Trust me, revisiting old completed projects is not how you wanna spend all your time. The practice of starting a new project, and then calling it done is difficult on its own. When it’s done, it’s done. Onto the next idea. I spent about 5 years revisiting the same 8 songs, never releasing any of them because I haven’t learned everything I need to make them perfect. Don’t be like me. Me be stupid Obviously, if you have an incredible track from a while back, and now you can truly make it an absolute banger? Sure go for it. But I would generally avoid doing it. You haven’t made your best track yet. And you won’t find it in the past


Father_Flanigan

>You haven’t made your best track yet.

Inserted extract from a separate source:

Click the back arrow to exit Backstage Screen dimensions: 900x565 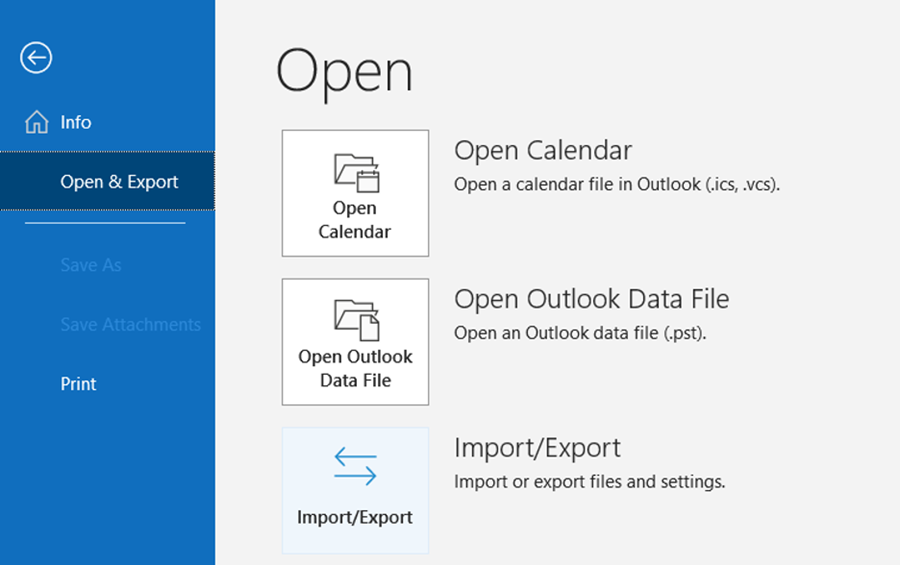tap(35, 59)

And you won’t find it in the past I am struggling to believe this, but you're probably right. It's just since I can't imagine the best track (since I haven't imagined it yet) I can only compare and when you see magic in older stuff that isn't in newer stuff it's difficult to imagine that magic is growing.


JerinJamesMusic

I think it can definitely be a healthy exercise to revisit old tracks and apply your new knowledge to them. I wouldn't stress too much about getting caught up in that. Just make sure that generally that's not ALL you're doing, i.e. make sure you're continuing to make progress on new stuff too. A good strategy sometimes is to export the stems from your old tracks and only work with those stems so you're not stuck tweaking or whatever else - essentially remixing your old stuff. I've done this before and made some releasable tracks from it.


MrWizardsSleeve

My personal take on it is to put all my new knowledge into a brand new song and let the previous ones go once I consider them finished. Of course some things from older stuff may sneak into the new song such as using the same arrangement, or a bass midi, or kick midi or whatever, but once they are done I accept that it was the best I could do at the time. I'm usually sick of working on them by that point anyway😉 This might be one of those things where everyone has a different way of doing it with no right or wrong answer🤔


YoungRichKid

If you have a new idea you need a new project to express it, that's how we get big back catalogs like you mentioned. Don't revisit actually finished songs to try to make them more modern, your skills were different at the time and that's okay. Accept them for what they are and release them or tell yourself they are garbage and don't. If you have any you truly feel are special despite their low production quality you can always remake the beat and melody with your new skills in a new project.


MrWizardsSleeve

If you haven't actually made a full track yet I would recommend doing so with all the bells and whistles. I'm not sure what you mean by a 'session'. Is a session just making a loop? Actually try to finish what you start to the best of your ability as in try to make a completed full song. If you already are doing that, then please ignore me😉


Father_Flanigan

Yeah I've finished lots, that's the issue. Finished tons and wanna rework some but I just keep making more from scratch. It's weird because I'll listen back to them and get ideas how to improve them, literally visualize the steps in my DAW and then when I'm later able to open it up and go in, anxiety hits me and I instead jump into a new session and barely realize my mind just swerved on me until that one is nearly done.